Prompt ::
This exercise calls for an exact copy of the listing below.

-- Opening Marker --

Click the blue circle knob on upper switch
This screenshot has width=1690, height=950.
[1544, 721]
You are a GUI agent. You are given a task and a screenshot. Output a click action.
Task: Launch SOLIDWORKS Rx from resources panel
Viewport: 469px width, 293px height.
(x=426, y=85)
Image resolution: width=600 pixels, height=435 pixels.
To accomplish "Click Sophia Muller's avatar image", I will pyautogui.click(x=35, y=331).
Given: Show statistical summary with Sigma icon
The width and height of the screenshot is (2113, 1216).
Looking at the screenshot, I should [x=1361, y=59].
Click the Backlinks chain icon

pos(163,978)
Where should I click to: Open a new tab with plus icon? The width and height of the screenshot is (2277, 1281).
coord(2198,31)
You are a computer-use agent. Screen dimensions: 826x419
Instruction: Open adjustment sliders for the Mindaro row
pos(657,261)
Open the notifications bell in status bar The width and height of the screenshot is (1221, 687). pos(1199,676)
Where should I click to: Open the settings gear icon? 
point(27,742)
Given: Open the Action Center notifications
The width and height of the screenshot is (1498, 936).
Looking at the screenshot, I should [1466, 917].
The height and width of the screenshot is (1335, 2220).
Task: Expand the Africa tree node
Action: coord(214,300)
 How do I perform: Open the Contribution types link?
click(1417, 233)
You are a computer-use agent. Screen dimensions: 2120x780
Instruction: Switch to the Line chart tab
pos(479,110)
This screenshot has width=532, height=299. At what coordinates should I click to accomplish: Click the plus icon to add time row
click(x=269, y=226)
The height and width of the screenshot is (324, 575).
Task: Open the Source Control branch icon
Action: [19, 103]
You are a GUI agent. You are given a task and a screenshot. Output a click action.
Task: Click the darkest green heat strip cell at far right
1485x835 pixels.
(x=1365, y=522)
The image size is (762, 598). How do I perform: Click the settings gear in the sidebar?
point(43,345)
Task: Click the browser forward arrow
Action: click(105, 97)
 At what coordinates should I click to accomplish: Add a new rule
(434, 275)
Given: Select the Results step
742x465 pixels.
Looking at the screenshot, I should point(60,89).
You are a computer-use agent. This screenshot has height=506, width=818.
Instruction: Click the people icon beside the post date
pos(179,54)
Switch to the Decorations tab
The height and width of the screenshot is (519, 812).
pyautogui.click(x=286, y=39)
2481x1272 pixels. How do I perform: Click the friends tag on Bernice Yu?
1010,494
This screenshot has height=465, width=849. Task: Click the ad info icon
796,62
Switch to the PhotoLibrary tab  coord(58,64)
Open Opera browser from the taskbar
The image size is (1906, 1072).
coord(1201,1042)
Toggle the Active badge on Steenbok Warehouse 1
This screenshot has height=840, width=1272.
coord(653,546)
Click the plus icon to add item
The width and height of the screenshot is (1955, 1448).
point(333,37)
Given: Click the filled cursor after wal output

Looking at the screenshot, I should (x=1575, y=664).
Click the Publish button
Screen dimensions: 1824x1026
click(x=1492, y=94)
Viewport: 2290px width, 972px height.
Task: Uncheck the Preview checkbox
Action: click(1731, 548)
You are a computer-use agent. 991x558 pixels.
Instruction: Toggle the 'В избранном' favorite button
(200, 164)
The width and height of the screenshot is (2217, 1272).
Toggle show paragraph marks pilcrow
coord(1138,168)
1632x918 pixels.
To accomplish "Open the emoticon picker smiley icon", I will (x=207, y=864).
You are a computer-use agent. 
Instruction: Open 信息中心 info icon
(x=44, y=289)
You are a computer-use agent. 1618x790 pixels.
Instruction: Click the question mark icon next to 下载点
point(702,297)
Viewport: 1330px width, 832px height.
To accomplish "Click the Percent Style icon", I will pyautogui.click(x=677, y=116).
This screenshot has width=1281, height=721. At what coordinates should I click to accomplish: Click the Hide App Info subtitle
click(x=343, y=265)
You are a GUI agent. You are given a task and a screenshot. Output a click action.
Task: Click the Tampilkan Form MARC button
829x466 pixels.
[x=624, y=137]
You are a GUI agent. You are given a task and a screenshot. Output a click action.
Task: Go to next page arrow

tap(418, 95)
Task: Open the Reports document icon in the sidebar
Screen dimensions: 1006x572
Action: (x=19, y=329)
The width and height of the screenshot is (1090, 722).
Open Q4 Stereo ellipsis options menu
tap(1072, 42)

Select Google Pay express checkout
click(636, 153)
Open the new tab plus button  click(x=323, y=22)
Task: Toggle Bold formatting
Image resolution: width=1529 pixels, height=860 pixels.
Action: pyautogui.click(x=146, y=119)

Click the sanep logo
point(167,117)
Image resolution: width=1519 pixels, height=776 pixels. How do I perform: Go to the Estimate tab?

-- Closing Marker --

Output for this task ::
Click the blue circle knob on upper switch
This screenshot has width=1690, height=950.
[1544, 721]
You are a GUI agent. You are given a task and a screenshot. Output a click action.
Task: Launch SOLIDWORKS Rx from resources panel
Viewport: 469px width, 293px height.
(x=426, y=85)
Image resolution: width=600 pixels, height=435 pixels.
To accomplish "Click Sophia Muller's avatar image", I will pyautogui.click(x=35, y=331).
Given: Show statistical summary with Sigma icon
The width and height of the screenshot is (2113, 1216).
Looking at the screenshot, I should [x=1361, y=59].
Click the Backlinks chain icon

pos(163,978)
Where should I click to: Open a new tab with plus icon? The width and height of the screenshot is (2277, 1281).
coord(2198,31)
You are a computer-use agent. Screen dimensions: 826x419
Instruction: Open adjustment sliders for the Mindaro row
pos(657,261)
Open the notifications bell in status bar The width and height of the screenshot is (1221, 687). pos(1199,676)
Where should I click to: Open the settings gear icon? 
point(27,742)
Given: Open the Action Center notifications
The width and height of the screenshot is (1498, 936).
Looking at the screenshot, I should [1466, 917].
The height and width of the screenshot is (1335, 2220).
Task: Expand the Africa tree node
Action: coord(214,300)
 How do I perform: Open the Contribution types link?
click(1417, 233)
You are a computer-use agent. Screen dimensions: 2120x780
Instruction: Switch to the Line chart tab
pos(479,110)
This screenshot has width=532, height=299. At what coordinates should I click to accomplish: Click the plus icon to add time row
click(x=269, y=226)
The height and width of the screenshot is (324, 575).
Task: Open the Source Control branch icon
Action: [19, 103]
You are a GUI agent. You are given a task and a screenshot. Output a click action.
Task: Click the darkest green heat strip cell at far right
1485x835 pixels.
(x=1365, y=522)
The image size is (762, 598). How do I perform: Click the settings gear in the sidebar?
point(43,345)
Task: Click the browser forward arrow
Action: click(105, 97)
 At what coordinates should I click to accomplish: Add a new rule
(434, 275)
Given: Select the Results step
742x465 pixels.
Looking at the screenshot, I should point(60,89).
You are a computer-use agent. This screenshot has height=506, width=818.
Instruction: Click the people icon beside the post date
pos(179,54)
Switch to the Decorations tab
The height and width of the screenshot is (519, 812).
pyautogui.click(x=286, y=39)
2481x1272 pixels. How do I perform: Click the friends tag on Bernice Yu?
1010,494
This screenshot has height=465, width=849. Task: Click the ad info icon
796,62
Switch to the PhotoLibrary tab  coord(58,64)
Open Opera browser from the taskbar
The image size is (1906, 1072).
coord(1201,1042)
Toggle the Active badge on Steenbok Warehouse 1
This screenshot has height=840, width=1272.
coord(653,546)
Click the plus icon to add item
The width and height of the screenshot is (1955, 1448).
point(333,37)
Given: Click the filled cursor after wal output

Looking at the screenshot, I should (x=1575, y=664).
Click the Publish button
Screen dimensions: 1824x1026
click(x=1492, y=94)
Viewport: 2290px width, 972px height.
Task: Uncheck the Preview checkbox
Action: click(1731, 548)
You are a computer-use agent. 991x558 pixels.
Instruction: Toggle the 'В избранном' favorite button
(200, 164)
The width and height of the screenshot is (2217, 1272).
Toggle show paragraph marks pilcrow
coord(1138,168)
1632x918 pixels.
To accomplish "Open the emoticon picker smiley icon", I will (x=207, y=864).
You are a computer-use agent. 
Instruction: Open 信息中心 info icon
(x=44, y=289)
You are a computer-use agent. 1618x790 pixels.
Instruction: Click the question mark icon next to 下载点
point(702,297)
Viewport: 1330px width, 832px height.
To accomplish "Click the Percent Style icon", I will pyautogui.click(x=677, y=116).
This screenshot has width=1281, height=721. At what coordinates should I click to accomplish: Click the Hide App Info subtitle
click(x=343, y=265)
You are a GUI agent. You are given a task and a screenshot. Output a click action.
Task: Click the Tampilkan Form MARC button
829x466 pixels.
[x=624, y=137]
You are a GUI agent. You are given a task and a screenshot. Output a click action.
Task: Go to next page arrow

tap(418, 95)
Task: Open the Reports document icon in the sidebar
Screen dimensions: 1006x572
Action: (x=19, y=329)
The width and height of the screenshot is (1090, 722).
Open Q4 Stereo ellipsis options menu
tap(1072, 42)

Select Google Pay express checkout
click(636, 153)
Open the new tab plus button  click(x=323, y=22)
Task: Toggle Bold formatting
Image resolution: width=1529 pixels, height=860 pixels.
Action: pyautogui.click(x=146, y=119)

Click the sanep logo
point(167,117)
Image resolution: width=1519 pixels, height=776 pixels. How do I perform: Go to the Estimate tab?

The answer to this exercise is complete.